## [Task]
Going line by line through the entries below, note each one with "click", then report how many there are and nothing else.

## [Task data]
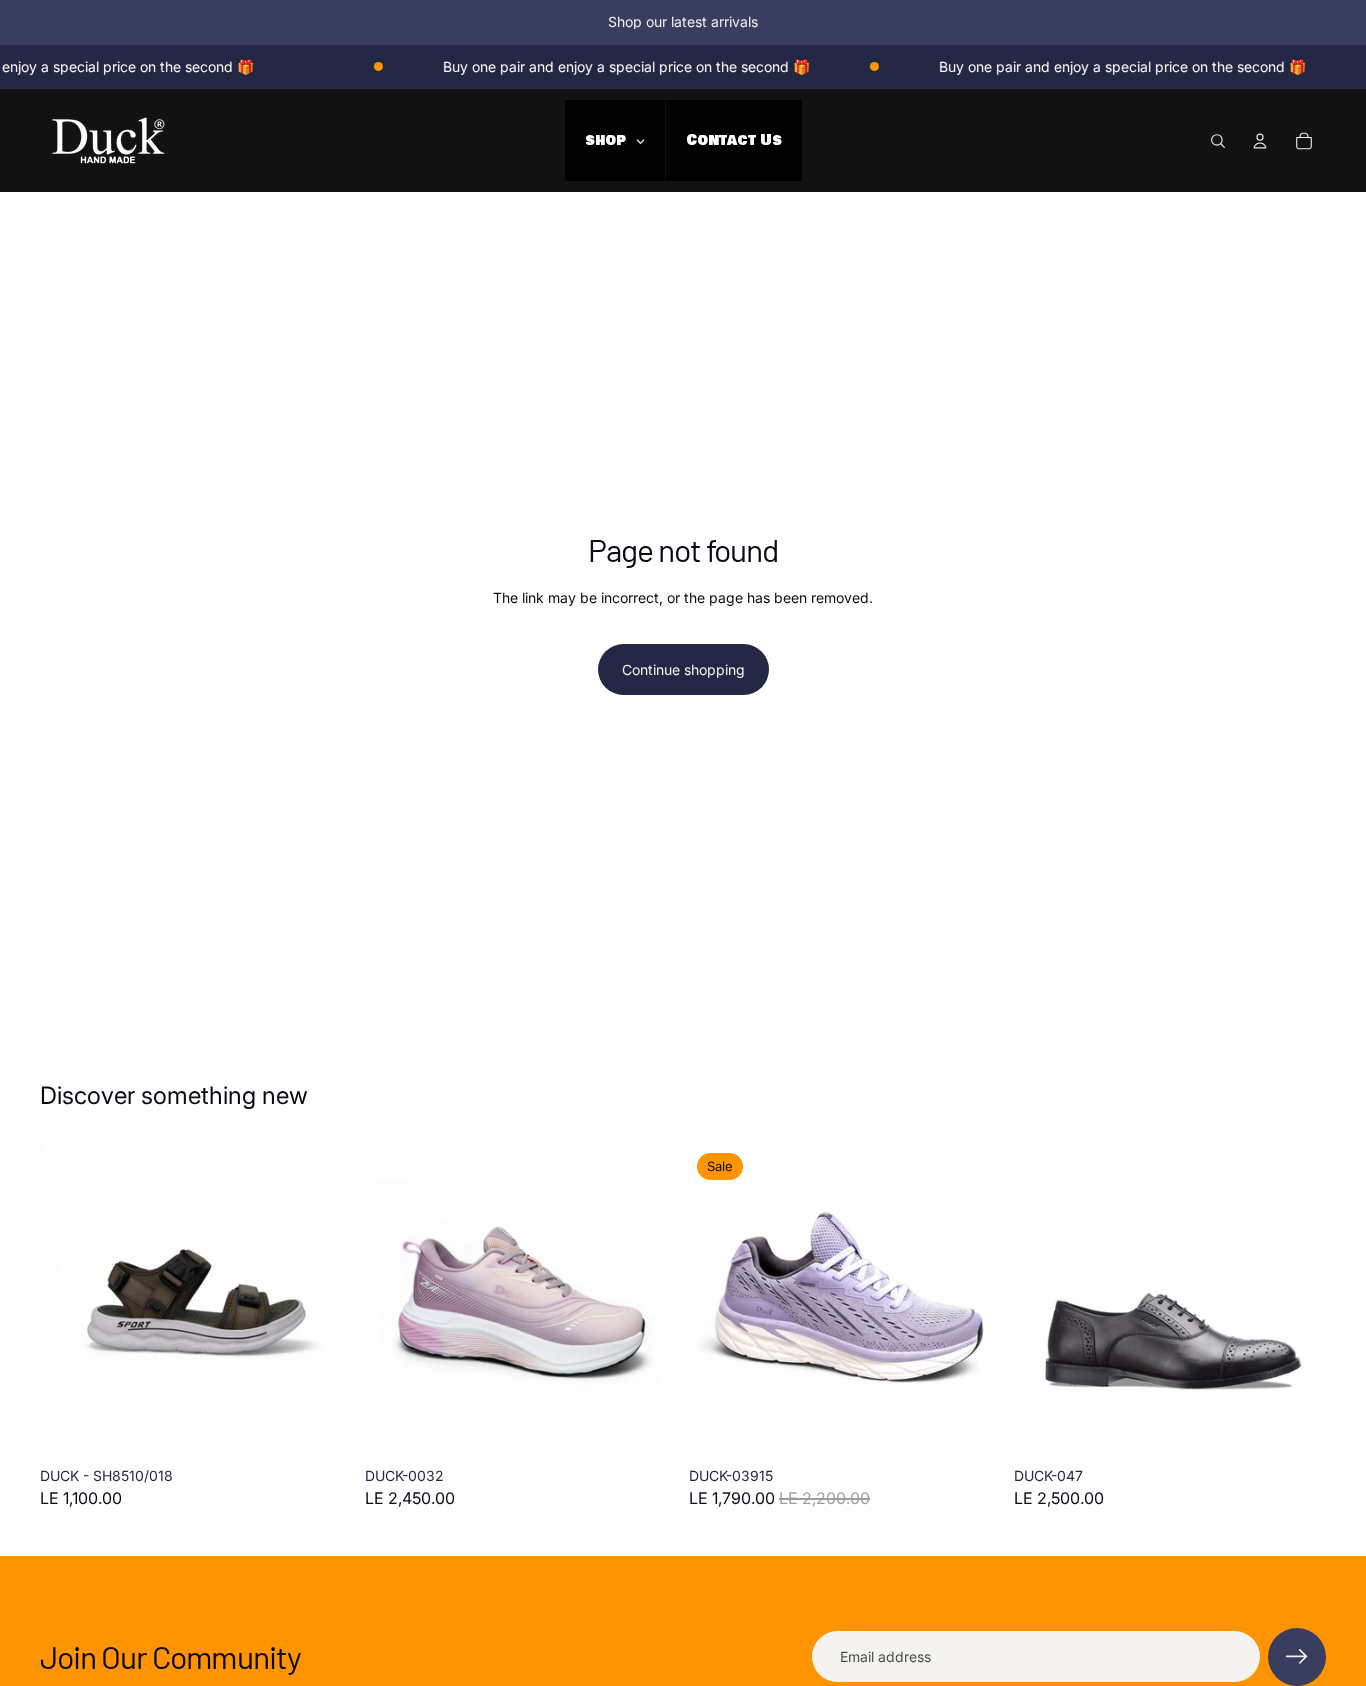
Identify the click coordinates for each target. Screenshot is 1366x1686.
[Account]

---

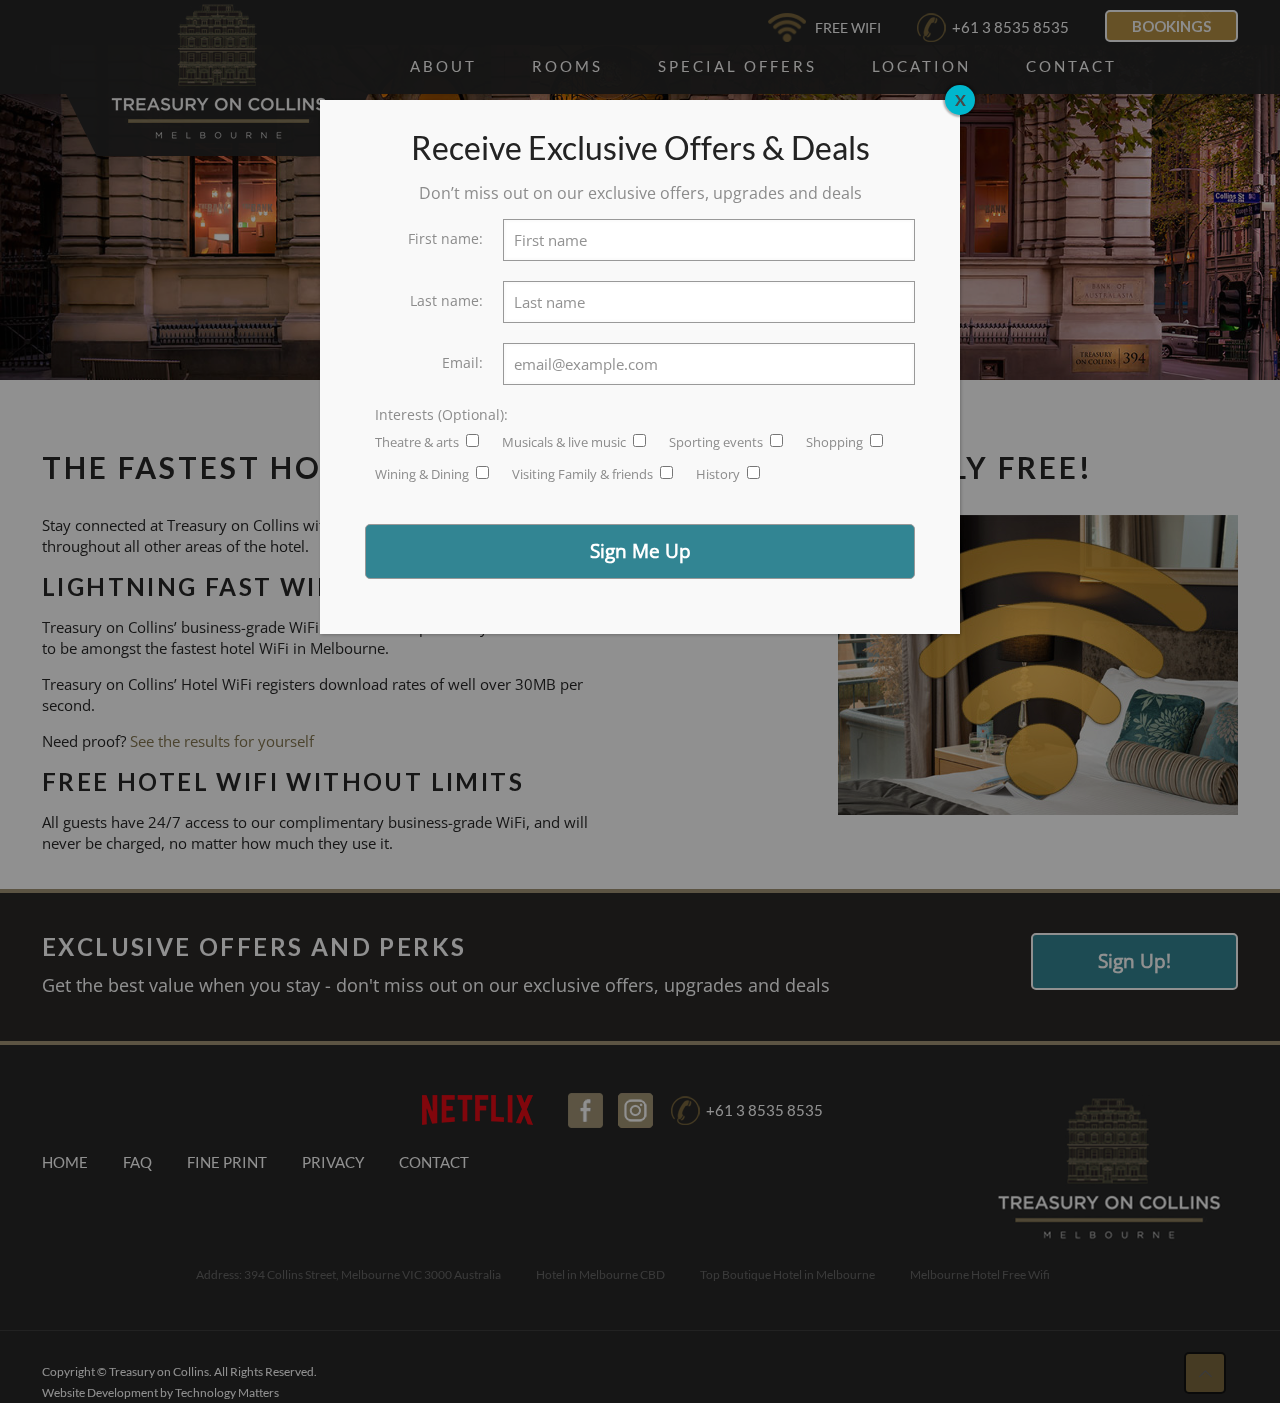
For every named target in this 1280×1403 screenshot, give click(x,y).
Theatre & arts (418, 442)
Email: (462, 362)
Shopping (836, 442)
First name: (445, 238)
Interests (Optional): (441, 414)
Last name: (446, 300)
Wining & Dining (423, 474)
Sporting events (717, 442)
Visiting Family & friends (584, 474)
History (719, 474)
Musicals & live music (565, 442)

## [Result of this task]
2